EXERCISE AIM = Rescale the items from the line containing "Select the 2,133" through the end of the records, inclusive, and give all of those lines again, requests included. Multiply every coordinate in the answers by 1.45 and round to whole numbers, with halves rounded up.

■ ■ ■ ■ ■ ■ ■

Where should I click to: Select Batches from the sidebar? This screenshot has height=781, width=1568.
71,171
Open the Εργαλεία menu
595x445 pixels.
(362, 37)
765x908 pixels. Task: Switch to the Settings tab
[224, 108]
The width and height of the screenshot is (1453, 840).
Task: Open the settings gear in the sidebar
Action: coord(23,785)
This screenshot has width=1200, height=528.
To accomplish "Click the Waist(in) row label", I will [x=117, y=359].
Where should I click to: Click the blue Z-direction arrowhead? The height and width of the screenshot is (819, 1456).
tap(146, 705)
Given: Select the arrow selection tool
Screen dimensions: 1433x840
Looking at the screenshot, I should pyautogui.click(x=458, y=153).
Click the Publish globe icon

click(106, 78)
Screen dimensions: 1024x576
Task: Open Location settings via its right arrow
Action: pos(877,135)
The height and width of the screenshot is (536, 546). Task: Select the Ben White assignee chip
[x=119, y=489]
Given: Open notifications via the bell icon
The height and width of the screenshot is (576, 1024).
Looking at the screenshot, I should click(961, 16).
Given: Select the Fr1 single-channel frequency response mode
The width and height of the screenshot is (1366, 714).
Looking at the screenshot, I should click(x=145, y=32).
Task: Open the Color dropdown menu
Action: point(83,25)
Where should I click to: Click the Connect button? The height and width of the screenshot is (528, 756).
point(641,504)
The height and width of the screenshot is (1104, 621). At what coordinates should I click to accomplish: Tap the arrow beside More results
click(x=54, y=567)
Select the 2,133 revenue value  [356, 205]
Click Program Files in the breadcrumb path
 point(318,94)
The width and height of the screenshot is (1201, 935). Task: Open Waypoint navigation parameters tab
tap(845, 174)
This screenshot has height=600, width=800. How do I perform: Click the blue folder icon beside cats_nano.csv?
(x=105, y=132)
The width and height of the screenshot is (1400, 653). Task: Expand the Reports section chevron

■ ■ ■ ■ ■ ■ ■

ANSWER TO THE EXERCISE =
Select the 2,133 revenue value  [516, 297]
Click Program Files in the breadcrumb path
 point(461,136)
The width and height of the screenshot is (1201, 935). Task: Open Waypoint navigation parameters tab
tap(1225, 252)
This screenshot has height=600, width=800. How do I perform: Click the blue folder icon beside cats_nano.csv?
(x=152, y=191)
The width and height of the screenshot is (1400, 653). Task: Expand the Reports section chevron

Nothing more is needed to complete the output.